Exercise brief – What you give back should be exactly the opening lines of the data, ending with the line that contains "Task: Click the 注册结果 stage label" and including it.

Extracted entries –
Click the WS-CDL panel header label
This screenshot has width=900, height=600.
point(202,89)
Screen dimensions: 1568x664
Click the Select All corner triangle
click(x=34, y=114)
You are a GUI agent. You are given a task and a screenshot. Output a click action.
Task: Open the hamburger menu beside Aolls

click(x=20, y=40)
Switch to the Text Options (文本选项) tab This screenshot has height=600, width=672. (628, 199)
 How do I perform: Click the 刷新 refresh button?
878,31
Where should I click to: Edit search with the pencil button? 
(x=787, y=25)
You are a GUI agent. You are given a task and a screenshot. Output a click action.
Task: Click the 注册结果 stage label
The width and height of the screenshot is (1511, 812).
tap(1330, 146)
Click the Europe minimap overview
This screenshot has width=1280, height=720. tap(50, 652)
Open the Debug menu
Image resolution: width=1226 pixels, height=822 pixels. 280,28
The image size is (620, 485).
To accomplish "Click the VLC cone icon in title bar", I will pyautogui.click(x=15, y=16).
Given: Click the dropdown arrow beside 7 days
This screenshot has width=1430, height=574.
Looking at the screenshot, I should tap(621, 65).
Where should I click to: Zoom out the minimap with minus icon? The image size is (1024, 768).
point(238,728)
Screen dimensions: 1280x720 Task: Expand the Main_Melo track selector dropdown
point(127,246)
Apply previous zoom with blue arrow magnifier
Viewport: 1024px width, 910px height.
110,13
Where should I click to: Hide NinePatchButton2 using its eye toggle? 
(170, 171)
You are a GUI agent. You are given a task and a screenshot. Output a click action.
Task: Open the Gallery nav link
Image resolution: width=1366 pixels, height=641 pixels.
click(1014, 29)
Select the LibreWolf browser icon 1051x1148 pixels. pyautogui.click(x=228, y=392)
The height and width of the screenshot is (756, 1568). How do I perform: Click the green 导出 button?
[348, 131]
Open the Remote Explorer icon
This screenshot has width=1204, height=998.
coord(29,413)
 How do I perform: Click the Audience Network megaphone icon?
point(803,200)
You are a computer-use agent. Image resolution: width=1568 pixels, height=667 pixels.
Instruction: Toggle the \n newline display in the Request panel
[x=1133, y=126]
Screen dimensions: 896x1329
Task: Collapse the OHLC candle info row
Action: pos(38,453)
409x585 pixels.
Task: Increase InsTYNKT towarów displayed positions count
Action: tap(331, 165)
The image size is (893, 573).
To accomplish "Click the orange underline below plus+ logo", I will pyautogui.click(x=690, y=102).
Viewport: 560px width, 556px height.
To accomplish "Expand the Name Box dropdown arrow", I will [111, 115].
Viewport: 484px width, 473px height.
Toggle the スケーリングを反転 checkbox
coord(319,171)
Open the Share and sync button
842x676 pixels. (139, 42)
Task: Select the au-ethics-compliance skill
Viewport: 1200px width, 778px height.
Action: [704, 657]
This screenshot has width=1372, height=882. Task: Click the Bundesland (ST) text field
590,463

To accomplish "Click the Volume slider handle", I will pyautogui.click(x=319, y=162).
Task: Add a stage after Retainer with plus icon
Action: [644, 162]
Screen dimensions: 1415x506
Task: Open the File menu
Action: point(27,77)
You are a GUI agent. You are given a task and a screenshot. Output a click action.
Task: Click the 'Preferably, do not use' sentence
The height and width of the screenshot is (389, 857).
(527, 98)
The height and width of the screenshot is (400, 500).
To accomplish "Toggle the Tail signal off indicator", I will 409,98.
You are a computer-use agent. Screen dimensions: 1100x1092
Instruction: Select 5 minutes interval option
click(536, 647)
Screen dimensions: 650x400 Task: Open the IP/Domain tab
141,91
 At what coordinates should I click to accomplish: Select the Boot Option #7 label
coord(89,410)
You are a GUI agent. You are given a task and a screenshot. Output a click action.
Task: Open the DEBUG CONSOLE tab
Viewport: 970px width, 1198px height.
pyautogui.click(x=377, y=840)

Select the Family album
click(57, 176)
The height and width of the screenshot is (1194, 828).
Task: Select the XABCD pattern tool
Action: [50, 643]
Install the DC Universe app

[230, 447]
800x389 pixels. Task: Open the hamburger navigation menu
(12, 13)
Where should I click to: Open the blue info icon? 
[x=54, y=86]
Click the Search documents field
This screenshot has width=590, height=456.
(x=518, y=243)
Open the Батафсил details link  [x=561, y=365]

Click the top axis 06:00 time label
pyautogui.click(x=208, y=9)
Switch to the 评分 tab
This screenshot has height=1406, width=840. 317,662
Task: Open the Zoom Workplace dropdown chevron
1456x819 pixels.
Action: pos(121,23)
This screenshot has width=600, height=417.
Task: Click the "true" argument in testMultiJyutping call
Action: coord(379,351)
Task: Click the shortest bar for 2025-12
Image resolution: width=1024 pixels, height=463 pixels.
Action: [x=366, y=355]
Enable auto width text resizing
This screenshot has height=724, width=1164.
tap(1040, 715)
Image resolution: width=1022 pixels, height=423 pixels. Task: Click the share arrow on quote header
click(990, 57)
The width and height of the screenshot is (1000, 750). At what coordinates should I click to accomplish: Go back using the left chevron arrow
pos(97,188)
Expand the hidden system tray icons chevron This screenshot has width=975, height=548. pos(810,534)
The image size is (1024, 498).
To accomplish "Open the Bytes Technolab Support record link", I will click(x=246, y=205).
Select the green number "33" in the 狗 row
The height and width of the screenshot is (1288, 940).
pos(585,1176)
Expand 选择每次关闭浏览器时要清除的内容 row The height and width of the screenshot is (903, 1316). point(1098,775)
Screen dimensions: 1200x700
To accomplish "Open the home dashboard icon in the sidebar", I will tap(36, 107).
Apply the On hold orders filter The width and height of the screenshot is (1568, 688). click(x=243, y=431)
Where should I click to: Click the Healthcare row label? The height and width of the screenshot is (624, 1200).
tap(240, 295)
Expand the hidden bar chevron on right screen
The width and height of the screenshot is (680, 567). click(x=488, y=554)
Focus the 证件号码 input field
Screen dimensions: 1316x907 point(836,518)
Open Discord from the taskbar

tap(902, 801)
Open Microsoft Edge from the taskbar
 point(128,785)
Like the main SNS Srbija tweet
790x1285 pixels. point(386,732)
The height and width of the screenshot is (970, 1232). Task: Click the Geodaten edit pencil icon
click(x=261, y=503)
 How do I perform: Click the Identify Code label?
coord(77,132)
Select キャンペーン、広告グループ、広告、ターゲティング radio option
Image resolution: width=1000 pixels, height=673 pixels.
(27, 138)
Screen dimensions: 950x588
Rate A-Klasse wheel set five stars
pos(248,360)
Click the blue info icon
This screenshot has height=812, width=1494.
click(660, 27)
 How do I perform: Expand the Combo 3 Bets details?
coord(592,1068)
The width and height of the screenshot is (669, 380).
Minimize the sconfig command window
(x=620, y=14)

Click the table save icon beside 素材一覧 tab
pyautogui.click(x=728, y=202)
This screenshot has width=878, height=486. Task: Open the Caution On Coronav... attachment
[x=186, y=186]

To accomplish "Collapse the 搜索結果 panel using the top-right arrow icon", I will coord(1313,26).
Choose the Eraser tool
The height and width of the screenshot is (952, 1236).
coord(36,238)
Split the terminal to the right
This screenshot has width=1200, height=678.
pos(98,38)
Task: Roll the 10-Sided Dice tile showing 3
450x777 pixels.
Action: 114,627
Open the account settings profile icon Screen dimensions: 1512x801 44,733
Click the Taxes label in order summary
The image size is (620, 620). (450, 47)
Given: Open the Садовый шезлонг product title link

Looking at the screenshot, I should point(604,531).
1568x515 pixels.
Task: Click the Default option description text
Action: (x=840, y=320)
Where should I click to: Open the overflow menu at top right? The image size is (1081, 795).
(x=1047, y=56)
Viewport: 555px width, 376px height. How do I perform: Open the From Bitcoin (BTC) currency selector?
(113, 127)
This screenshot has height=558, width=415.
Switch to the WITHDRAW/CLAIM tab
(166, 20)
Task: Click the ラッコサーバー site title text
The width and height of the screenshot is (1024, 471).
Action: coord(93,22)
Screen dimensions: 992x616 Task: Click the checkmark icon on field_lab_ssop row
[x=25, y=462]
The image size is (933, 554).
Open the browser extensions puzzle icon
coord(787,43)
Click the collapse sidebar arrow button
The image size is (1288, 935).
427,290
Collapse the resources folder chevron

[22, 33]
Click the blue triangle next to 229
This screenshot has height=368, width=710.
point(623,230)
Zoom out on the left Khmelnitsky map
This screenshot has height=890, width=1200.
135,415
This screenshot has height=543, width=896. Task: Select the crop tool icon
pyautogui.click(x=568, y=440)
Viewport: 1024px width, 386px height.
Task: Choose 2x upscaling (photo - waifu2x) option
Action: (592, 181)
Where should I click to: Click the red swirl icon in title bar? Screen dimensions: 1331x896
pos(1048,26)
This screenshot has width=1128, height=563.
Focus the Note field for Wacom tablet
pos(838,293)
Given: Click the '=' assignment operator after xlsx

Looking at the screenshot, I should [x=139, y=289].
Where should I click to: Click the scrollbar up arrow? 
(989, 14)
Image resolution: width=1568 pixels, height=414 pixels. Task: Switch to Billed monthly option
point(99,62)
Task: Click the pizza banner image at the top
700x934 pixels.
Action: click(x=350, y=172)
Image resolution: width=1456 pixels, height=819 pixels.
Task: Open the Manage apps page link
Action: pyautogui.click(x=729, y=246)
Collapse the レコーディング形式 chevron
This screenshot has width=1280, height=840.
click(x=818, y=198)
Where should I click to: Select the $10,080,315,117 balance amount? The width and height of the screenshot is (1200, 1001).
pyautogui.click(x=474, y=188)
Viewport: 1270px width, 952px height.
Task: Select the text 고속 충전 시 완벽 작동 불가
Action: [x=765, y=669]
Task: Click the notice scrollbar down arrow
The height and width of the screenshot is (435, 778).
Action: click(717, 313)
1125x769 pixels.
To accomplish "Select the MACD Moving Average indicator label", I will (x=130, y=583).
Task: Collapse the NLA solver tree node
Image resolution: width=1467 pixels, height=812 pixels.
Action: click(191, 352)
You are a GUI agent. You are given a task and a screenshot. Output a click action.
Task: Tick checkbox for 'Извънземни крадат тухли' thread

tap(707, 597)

Exercise response –
Click the WS-CDL panel header label
This screenshot has width=900, height=600.
point(202,89)
Screen dimensions: 1568x664
Click the Select All corner triangle
click(x=34, y=114)
You are a GUI agent. You are given a task and a screenshot. Output a click action.
Task: Open the hamburger menu beside Aolls

click(x=20, y=40)
Switch to the Text Options (文本选项) tab This screenshot has height=600, width=672. (628, 199)
 How do I perform: Click the 刷新 refresh button?
878,31
Where should I click to: Edit search with the pencil button? 
(x=787, y=25)
You are a GUI agent. You are given a task and a screenshot. Output a click action.
Task: Click the 注册结果 stage label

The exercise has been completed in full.